Berdasarkan keterangan EIA, penurunan stok diakibatkan oleh adanya perlambatan impor.
Menurut keterangan direktur pelaksana Valour Markets, Stephen Innes, penurunan stok minyak di AS menjadi konfirmasi atas efektifnya pemangkasan pasokan yang dilakukan oleh Organisasi Negara-Negara Pengekspor Minyak (OPEC), dikutip dari Reuters.
Sebagaimana yang telah diketahui, OPEC bersama sekutunya termasuk Rusia telah sepakat untuk terus mempertahankan pangkasan produksi sebesar 1,2 juta barel/hari hingga Maret 2020 mendatang.
Kuota pemangkasan dihitung dari tingkat produksi acuan bulan Oktober 2018.
Awal bulan ini Arab Saudi juga telah berkomitmen untuk menekan ekspor minyak agar terus berada di level 7 juta barel/hari di bulan Agustus dan September untuk menyikapi risiko perlambatan ekonomi global.
OPEC dan sekutunya dijadwalkan menggelar pertemuan pada 12 September mendatang untuk membahas perkembangan pasar minyak global.
Sementara itu harga minyak juga masih mendapat tekanan dari kekhawatiran akan perlambatan ekonomi yang sulit untuk diredam.
Kemarin (28/8/2019), CNBC International mencatat bahwa yield obligasi tenor 2 tahun sempat mengungguli yield tenor 10 tahun hingga sebesar 6 bps. Lantas, gaung resesi sudah semakin keras disuarakan oleh pasar obligasi AS.

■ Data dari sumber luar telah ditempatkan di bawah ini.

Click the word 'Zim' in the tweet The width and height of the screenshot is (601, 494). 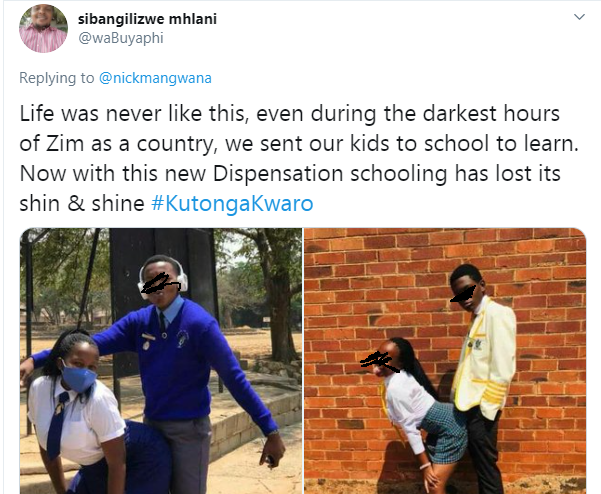point(65,144)
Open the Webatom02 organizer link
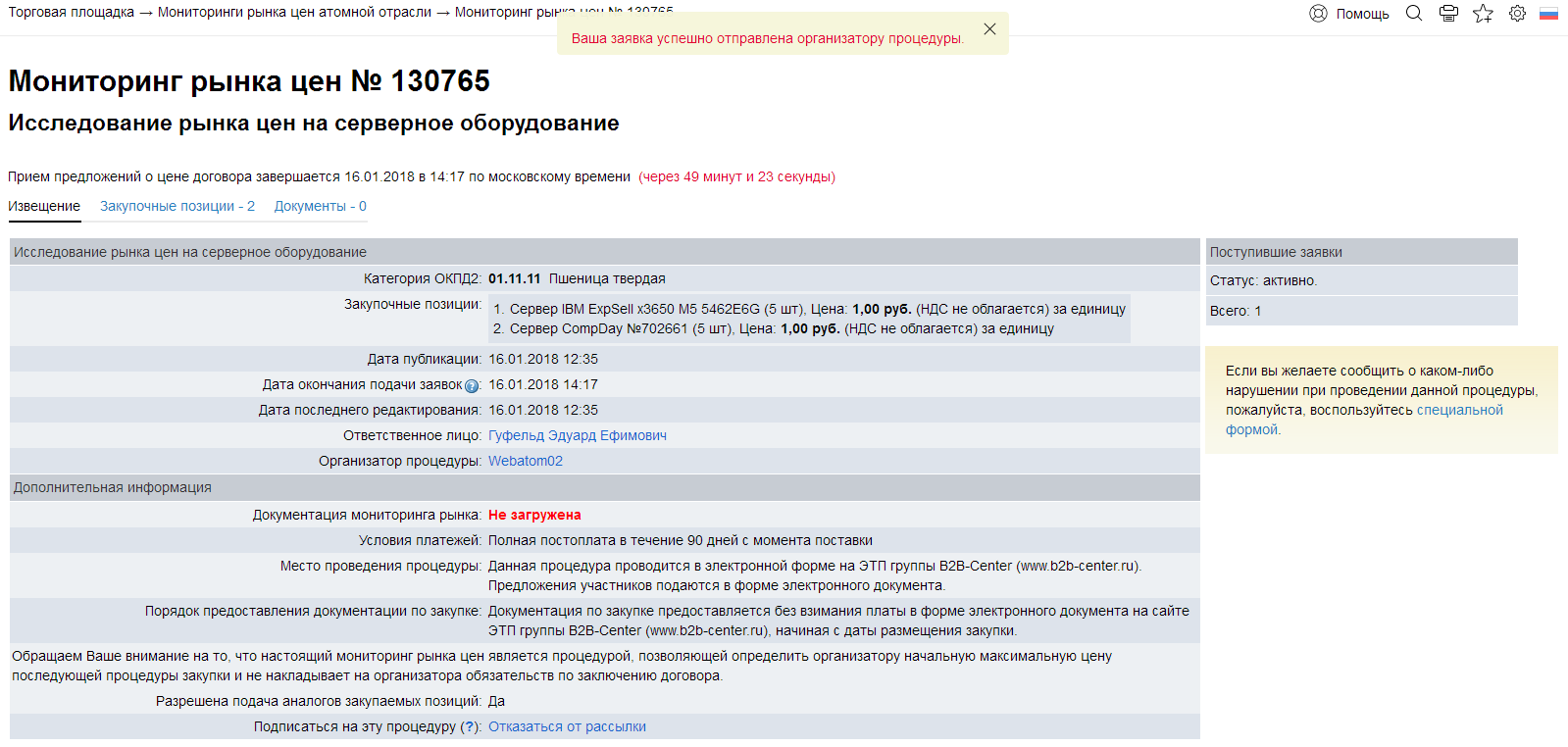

Terjadinya inversi mencerminkan bahwa pelaku pasar melihat risiko yang tinggi dalam jangka pendek yang membuat mereka meminta yield yang tinggi sebagai kompensasi. Inversi di pasar obligasi AS menjadi hal yang krusial bagi pasar keuangan dunia lantaran terjadinya inversi merupakan sinyal dari terjadinya resesi di AS di masa depan.
Terhitung sejak tahun 1978, telah terjadi 5 kali inversi antara obligasi tenor 2 dan 10 tahun, semuanya berujung pada resesi. Berdasarkan data dari Credit Suisse yang kami lansir dari CNBC International, secara rata-rata terdapat jeda waktu selama 22 bulan semenjak terjadinya inversi hingga resesi.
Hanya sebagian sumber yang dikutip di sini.